• **What needs to be done**
Once you find the line with "Task: Click the refresh" in the data that follows, repeat it and every line after it exactly, through the line with "Given: Open the 機能(U) menu in CrystalDiskInfo".

===== Entries shown =====

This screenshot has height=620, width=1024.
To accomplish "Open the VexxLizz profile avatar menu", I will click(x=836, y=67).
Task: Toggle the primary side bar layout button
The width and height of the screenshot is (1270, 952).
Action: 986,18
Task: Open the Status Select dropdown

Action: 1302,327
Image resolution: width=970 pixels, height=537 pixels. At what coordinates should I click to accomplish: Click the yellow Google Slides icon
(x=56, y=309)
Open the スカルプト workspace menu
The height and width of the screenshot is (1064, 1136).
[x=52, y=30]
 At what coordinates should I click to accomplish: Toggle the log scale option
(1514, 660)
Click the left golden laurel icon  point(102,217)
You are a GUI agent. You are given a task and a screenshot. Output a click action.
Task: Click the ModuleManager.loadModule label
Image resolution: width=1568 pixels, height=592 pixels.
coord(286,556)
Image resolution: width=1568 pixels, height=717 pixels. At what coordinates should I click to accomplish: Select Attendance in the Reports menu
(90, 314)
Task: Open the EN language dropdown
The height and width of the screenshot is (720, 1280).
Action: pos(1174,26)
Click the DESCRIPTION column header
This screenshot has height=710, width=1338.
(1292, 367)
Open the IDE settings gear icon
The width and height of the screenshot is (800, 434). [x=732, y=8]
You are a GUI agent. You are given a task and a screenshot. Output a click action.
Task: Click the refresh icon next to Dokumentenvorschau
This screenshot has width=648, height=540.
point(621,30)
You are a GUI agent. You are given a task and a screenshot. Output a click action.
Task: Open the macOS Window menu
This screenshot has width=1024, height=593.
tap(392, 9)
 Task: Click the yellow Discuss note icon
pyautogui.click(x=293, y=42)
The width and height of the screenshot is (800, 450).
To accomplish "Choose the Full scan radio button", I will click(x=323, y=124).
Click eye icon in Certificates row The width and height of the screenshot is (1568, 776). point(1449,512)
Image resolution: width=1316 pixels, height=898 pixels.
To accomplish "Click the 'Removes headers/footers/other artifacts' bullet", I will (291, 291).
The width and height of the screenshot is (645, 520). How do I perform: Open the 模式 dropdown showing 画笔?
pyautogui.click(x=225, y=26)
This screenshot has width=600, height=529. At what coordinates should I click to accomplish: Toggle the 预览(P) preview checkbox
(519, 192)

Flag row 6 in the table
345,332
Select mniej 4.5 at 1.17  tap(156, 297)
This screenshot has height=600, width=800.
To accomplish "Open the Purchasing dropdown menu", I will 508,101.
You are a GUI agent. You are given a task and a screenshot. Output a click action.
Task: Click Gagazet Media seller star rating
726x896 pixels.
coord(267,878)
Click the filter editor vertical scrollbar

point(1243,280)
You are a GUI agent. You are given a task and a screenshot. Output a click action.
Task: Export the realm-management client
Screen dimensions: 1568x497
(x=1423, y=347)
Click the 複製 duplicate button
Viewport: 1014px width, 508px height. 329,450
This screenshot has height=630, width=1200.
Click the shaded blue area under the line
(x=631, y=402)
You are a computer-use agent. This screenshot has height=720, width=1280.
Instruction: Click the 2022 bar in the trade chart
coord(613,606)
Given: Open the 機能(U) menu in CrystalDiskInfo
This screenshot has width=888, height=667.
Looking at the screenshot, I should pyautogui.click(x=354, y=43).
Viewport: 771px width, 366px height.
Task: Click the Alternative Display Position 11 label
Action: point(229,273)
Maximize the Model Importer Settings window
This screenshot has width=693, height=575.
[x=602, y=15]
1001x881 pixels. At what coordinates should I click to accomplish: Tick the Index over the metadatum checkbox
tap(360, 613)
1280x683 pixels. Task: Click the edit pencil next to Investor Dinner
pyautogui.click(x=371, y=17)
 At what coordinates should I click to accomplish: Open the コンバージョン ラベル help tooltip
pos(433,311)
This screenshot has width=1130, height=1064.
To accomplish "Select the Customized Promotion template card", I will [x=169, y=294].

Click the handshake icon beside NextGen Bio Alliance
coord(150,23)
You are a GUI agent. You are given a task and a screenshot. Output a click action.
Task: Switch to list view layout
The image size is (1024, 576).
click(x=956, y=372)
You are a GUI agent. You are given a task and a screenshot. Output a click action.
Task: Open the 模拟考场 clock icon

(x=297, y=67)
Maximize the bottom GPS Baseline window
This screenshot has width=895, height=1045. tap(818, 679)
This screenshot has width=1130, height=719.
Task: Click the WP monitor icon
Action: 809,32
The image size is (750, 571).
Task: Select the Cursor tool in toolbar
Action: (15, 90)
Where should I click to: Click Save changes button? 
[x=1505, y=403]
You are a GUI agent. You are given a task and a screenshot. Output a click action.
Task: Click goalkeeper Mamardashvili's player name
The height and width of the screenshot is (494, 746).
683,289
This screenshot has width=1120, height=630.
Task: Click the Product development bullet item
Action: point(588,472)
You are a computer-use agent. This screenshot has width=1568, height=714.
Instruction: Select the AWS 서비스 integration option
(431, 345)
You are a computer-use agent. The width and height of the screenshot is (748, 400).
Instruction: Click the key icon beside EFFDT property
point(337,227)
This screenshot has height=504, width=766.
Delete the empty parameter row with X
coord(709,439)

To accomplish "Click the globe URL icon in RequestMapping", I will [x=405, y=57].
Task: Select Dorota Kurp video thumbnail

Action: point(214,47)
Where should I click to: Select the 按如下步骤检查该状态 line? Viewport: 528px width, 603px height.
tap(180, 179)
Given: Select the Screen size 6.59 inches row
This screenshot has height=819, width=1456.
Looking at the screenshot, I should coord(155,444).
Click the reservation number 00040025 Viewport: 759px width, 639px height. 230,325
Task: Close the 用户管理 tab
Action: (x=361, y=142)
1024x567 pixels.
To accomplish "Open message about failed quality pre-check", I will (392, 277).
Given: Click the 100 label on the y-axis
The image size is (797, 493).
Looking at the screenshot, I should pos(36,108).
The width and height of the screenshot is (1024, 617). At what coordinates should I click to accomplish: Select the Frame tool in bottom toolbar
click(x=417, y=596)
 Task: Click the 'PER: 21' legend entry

=====

• **Task answer**
Task: Click the refresh icon next to Dokumentenvorschau
This screenshot has width=648, height=540.
point(621,30)
You are a GUI agent. You are given a task and a screenshot. Output a click action.
Task: Open the macOS Window menu
This screenshot has width=1024, height=593.
tap(392, 9)
 Task: Click the yellow Discuss note icon
pyautogui.click(x=293, y=42)
The width and height of the screenshot is (800, 450).
To accomplish "Choose the Full scan radio button", I will click(x=323, y=124).
Click eye icon in Certificates row The width and height of the screenshot is (1568, 776). point(1449,512)
Image resolution: width=1316 pixels, height=898 pixels.
To accomplish "Click the 'Removes headers/footers/other artifacts' bullet", I will (291, 291).
The width and height of the screenshot is (645, 520). How do I perform: Open the 模式 dropdown showing 画笔?
pyautogui.click(x=225, y=26)
This screenshot has width=600, height=529. At what coordinates should I click to accomplish: Toggle the 预览(P) preview checkbox
(519, 192)

Flag row 6 in the table
345,332
Select mniej 4.5 at 1.17  tap(156, 297)
This screenshot has height=600, width=800.
To accomplish "Open the Purchasing dropdown menu", I will 508,101.
You are a GUI agent. You are given a task and a screenshot. Output a click action.
Task: Click Gagazet Media seller star rating
726x896 pixels.
coord(267,878)
Click the filter editor vertical scrollbar

point(1243,280)
You are a GUI agent. You are given a task and a screenshot. Output a click action.
Task: Export the realm-management client
Screen dimensions: 1568x497
(x=1423, y=347)
Click the 複製 duplicate button
Viewport: 1014px width, 508px height. 329,450
This screenshot has height=630, width=1200.
Click the shaded blue area under the line
(x=631, y=402)
You are a computer-use agent. This screenshot has height=720, width=1280.
Instruction: Click the 2022 bar in the trade chart
coord(613,606)
Given: Open the 機能(U) menu in CrystalDiskInfo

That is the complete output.